Donald P. Scott was a 61-year-old man who lived on a ranch in a remote part of Ventura County, California, in the Santa Monica Mountains, who was fatally shot during a police raid on October 2, 1992. The officers were attempting to serve a warrant to search  his ranch for marijuana. When the officers forcibly entered his home, Scott emerged from his bedroom with a revolver because he heard his wife shouting "don't shoot me" and was then shot while lowering his gun as he was ordered to do by police. No marijuana plants or other evidence of drug sales were found on the property. An official inquiry later suggested that the agents hoped they could seize his property by use of asset forfeiture.

The raid
Early on the morning of October 2, 1992, 31 officers from the Los Angeles County Sheriff's Department, Drug Enforcement Administration, Border Patrol, California National Guard and National Park Service entered the  Scott's  ranch. They planned to arrest Scott for allegedly running a 4,000-plant marijuana plantation. When deputies broke down the door to Scott's house, Scott's wife (Frances Plante-Scott) would later tell reporters, she screamed, "Don't shoot me. Don't kill me." That brought Scott staggering out of the bedroom, blurry-eyed from a cataract operation—holding a .38 caliber Colt snub-nosed revolver over his head. When he emerged at the top of the stairs, holding his gun over his head, the officers told him to lower the gun. As he did, they shot him to death.  According to the official report, the gun was pointed at the officers when they shot him.

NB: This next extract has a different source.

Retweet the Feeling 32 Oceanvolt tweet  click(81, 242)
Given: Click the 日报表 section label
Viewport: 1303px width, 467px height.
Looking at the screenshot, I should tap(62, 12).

Later, the lead agent in the case, sheriff's deputy Gary Spencer, and his partner John Cater posed for photographs smiling arm-in-arm outside Scott's cabin.

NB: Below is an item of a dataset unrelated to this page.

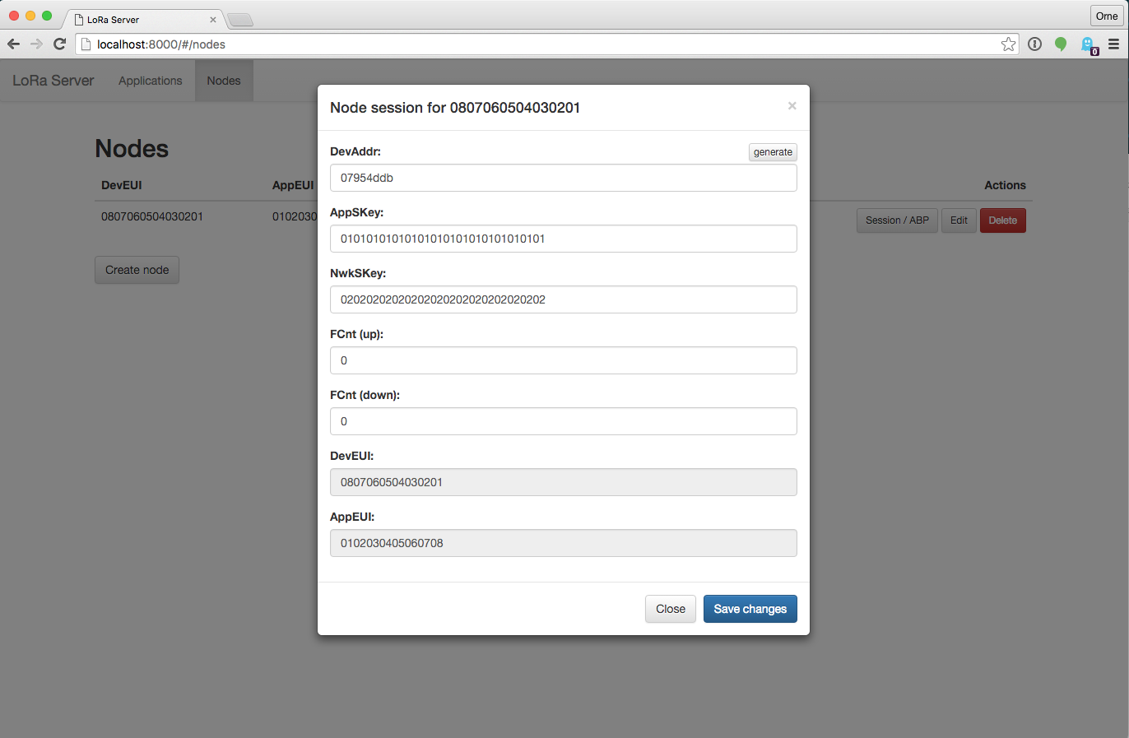
Task: Close the Node session modal with X
Action: (x=792, y=106)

Despite a subsequent search of Scott's ranch using helicopters, dogs, searchers on foot, and a high-tech Jet Propulsion Laboratory device for detecting trace amounts of sinsemilla, no marijuana—or any other illegal drug—was found.

Aftermath
Scott and his wife, Frances Plante-Scott, had only been married for two months at the time of the incident. His body was cremated and the ashes were given to his widow. The ashes were later destroyed when the ranch home was burned in a wildfire the following year.

Scott's widow, along with four of Scott's children from previous marriages, subsequently filed a $100 million wrongful death suit against the county and federal government. The case lasted eight years, requiring the services of 15 attorneys and some 30 volume binders of court documents. In January 2000, attorneys for Los Angeles County and the federal government agreed to settle with Scott's heirs and estate for $5 million, even though the sheriff's department still maintained its deputies had done nothing wrong.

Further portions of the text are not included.